Studio album by Frankie Laine
- Released: 1955
- Language: English
- Label: Mercury

Frankie Laine chronology
| Concert Date (1955) | With All My Heart (1955) | Command Performance (1956) |

= With All My Heart (Frankie Laine album) =

With All My Heart is a 1955 album by Frankie Laine with the orchestras of Harry Geller and Carl Fischer.

These songs were recorded for the Mercury Records label during the Forties and 1950. Laine was contracted by Columbia Records in 1951. "Get Happy", written by Harold Arlen and Ted Koehler, had already been recorded by Laine with Carl Fischer's Orchestra and was originally released in 1951 with "(I Would Do) Anything for You" by Claude Hopkins, Alexander Hill and Bobby Williams as B-side - also on this album.

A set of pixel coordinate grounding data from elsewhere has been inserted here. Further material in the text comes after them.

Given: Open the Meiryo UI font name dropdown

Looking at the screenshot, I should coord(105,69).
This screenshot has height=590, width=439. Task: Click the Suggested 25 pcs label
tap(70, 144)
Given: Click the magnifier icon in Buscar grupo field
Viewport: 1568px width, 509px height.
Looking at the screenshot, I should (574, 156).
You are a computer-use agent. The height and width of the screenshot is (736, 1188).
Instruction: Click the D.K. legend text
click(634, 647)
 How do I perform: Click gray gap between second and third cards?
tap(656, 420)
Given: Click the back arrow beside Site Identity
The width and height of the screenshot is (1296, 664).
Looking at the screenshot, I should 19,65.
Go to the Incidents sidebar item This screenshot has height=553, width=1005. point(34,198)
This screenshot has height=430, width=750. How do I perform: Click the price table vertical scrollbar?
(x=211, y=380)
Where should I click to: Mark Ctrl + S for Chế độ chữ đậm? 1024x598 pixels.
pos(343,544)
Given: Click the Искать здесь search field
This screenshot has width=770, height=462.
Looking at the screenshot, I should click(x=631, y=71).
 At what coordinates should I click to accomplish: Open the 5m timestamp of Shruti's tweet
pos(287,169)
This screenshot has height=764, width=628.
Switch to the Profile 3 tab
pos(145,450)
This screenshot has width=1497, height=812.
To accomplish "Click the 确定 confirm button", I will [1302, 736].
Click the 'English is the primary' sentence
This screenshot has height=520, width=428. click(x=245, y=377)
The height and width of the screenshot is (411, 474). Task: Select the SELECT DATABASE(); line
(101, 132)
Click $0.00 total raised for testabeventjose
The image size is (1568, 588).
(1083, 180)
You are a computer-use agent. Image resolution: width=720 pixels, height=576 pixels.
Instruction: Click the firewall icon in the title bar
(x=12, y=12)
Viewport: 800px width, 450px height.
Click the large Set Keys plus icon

Fischer had died the year before this album was released.

==Track listing==
1. "Isle of Capri"
2. "That's How Rhythm Was Born"
3. "Ain't Misbehavin'"
4. "The Gang That Sang Heart of My Heart" – written by Ben Ryan
5. "Inspiration Point"
6. "Come Love with Me"
7. "With All My Heart"
8. "What Could Be Sweeter" – a 1946 song written by Laine himself with Carl Fischer.
9. "I Would Do Most Anything for You"
10. "Get Happy"
11. "South of the Border" – by Jimmy Kennedy and Michael Carr
12. "You Left Me Out in the Rain"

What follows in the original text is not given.